The government is under pressure from the EU to urgently find solutions to break the Brexit impasse by tomorrow.
EU leaders have asked the UK to submit "acceptable" proposals by Friday to break the deadlock over the Irish backstop, which remains the main obstacle to the two sides coming to mutual agreement.
Earlier today, attorney general Geoffrey Cox rejected claims that the UK had not already put forward a plan to resolve the backstop.
"We are discussing detailed, coherent, careful proposals," he said. "We are discussing text with the European Union. I am surprised to hear the comments that have emerged over the last 48 hours that the proposals are not clear. They are as clear as day. And we are continuing to discuss them."

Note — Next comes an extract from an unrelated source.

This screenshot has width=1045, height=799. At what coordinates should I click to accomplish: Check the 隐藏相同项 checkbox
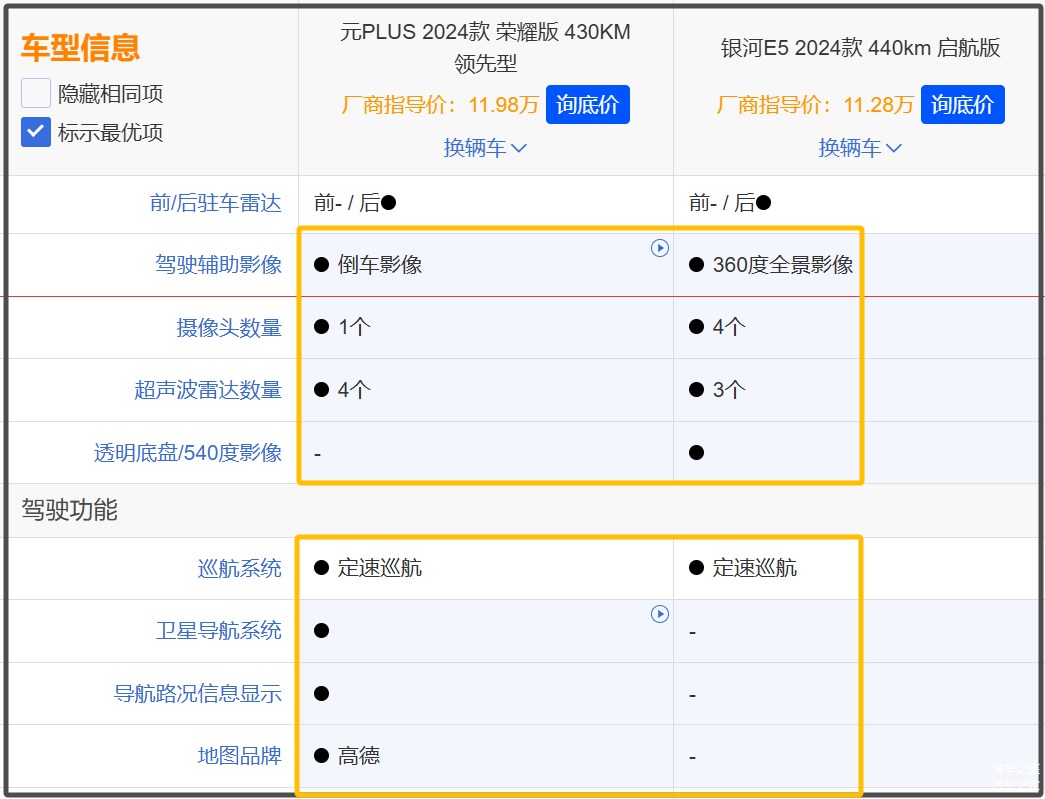36,94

Cox's comments follow an interview Nathalie Loiseau, the French Europe minister, gave to the Guardian in which she said Brussels was "still waiting" for a proposal from London.
"At this stage we know what the UK does not want, and that’s a first phase, but it’s not necessarily enough," she said. "We have not heard proposals, ideas or initiatives coming from the British government to overcome the current difficulties.

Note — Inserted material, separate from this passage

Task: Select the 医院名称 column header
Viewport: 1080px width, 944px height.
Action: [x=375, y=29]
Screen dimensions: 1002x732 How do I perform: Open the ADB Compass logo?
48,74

Cox also told the House that he would publish the legal advice on any new agreement reached with the EU.
MPs will vote on Theresa May's Brexit deal on 12 March, just two weeks before the UK's scheduled exit on 29 March. If her deal is rejected then MPs will be given a vote on whether they want to leave without a deal or extend Article 50, the mechanism that allows the UK to leave the bloc.
This morning chancellor Philip Hammond urged parliament to get behind May's deal.
"If the Prime Minister's deal does not get approved on Tuesday then it is likely that the House of Commons will vote to extend the Article 50 procedure, to not leave the European Union without a deal, and where we go thereafter is highly uncertain," he told the BBC.
"For those people who are passionate about ensuring that we leave the European Union on time it surely must be something that they need to think very, very carefully about now because they run risk of us moving away from their preferred course of action if we don't get this deal through."
Yesterday the House of Lords doubled down on the pressure facing May when it supported a cross-party bid to keep the UK in a customs union with the EU after Brexit.
The defeat result means MPs will get a chance to vote on whether to stay in the existing customs union when the bill returns to the Commons.